En 2013, au Portugal, une loi a été passé qui devait faciliter l’obtention de la nationalité portugaise pour les descendants des juifs expulsés du pays à la fin du XVe siècle. Elle visait à réparer un tort vieux de plus de cinq cents ans : l’immense préjudice causé par le roi Manuel Ier (1469-1521) aux Juifs de son royaume.

Mais dix ans plus tard, la loi de 2013 apparaît comme un texte bien intentionné mais mal pensé et, surtout, très mal appliqué, dont les dérapages ont permis à des dizaines de milliers d’étrangers de devenir Portugais (56 786, selon les chiffres officiels de décembre 2022), dans des conditions parfois douteuses. Si l’Espagne a promulgué à son tour une loi du retour applicable aux descendants de Séfarades, elle l’a fait en fixant des conditions assez strictes : non seulement les demandes sont circonscrites dans le temps, mais les requérants doivent parler un minimum d’espagnol, se soumettre à un test de connaissances et faire acte de présence pour déposer leur candidature.

Au Portugal, en revanche, si la loi stipule bien que les postulants ne doivent pas être passés par la case prison, elle ne fait l’objet d’aucune limitation temporelle. De plus, les candidats n’avaient nul besoin de parler la langue ou de mettre les pieds dans le pays pour accompagner leur candidature. Et c’est à partir de là que les excès ont commencé car certains y ont vu un sésame leur ouvrant l’espace Schengen et ses nombreux avantages (libre circulation, accès facilité à de nombreux pays hors Union européenne, système de soins, etc.).
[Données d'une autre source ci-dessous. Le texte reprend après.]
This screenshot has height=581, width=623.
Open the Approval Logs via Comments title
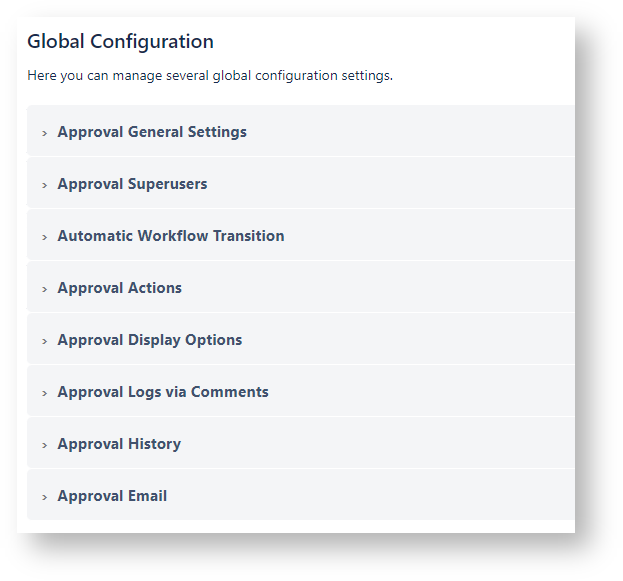pos(163,392)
De plus, l’administration s’en est remise aux communautés juives de Lisbonne et de Porto pour apporter les preuves de descendance de ceux qu’on appelle les « sefarditasé »  et ainsi, la Communauté israélite de Porto  a fourni, pour M. Roman Abramovitch, un certificat de descendance signé par le rabbin russe Alexandre Boroda, intime de Vladimir Poutine et président de la Fédération des communautés juives de Russie, organisme dont le conseil d’administration compte parmi ses membres un certain… Roman Abramovitch.

Les Portugais ont découvert qu’un autre oligarque, Andreï Rappoport, était déjà devenu leur compatriote en 2018, toujours grâce à la fameuse loi et que trois demandes supplémentaires, émises par de riches hommes d’affaires russes, étaient encore en attente d’approbation par le ministère de la justice à l’automne 2022. Un ex-patron du Mossad, les services secrets israéliens, est lui aussi devenu Portugais, tout comme douze internationaux de foot israéliens, qui ont obtenu leur naturalisation pour pouvoir jouer dans des équipes européennes..

Ce système de demandes de passeports était devenu un véritable business pour des avocats qui ont abusé du système, allant même jusqu’à faire des publicités dans certains pays. L’homme clé du dossier serait l’avocat portugais Francisco Almeida Garrett qui aurait mis la main sur la structure et  la fortune de la CIP proviendrait de trois sources principales : les sommes exigées pour l’instruction des très nombreux dossiers, les dons des requérants et des contributions directement versées par les avocats chargés des dossiers de demande de nationalité.

Aujourd’hui, la procédure est gelée et les services engorgés par le travail en attente. Les membres de la Communauté israélite de Lisbonne souhaitent faire corriger le décret de 2015 mais dénoncent le mélange de lenteur et de précipitation avec lequel le gouvernement a procédé pour la dernière révision de la loi, mettant finalement le couteau sous la gorge des dirigeants de la CIL.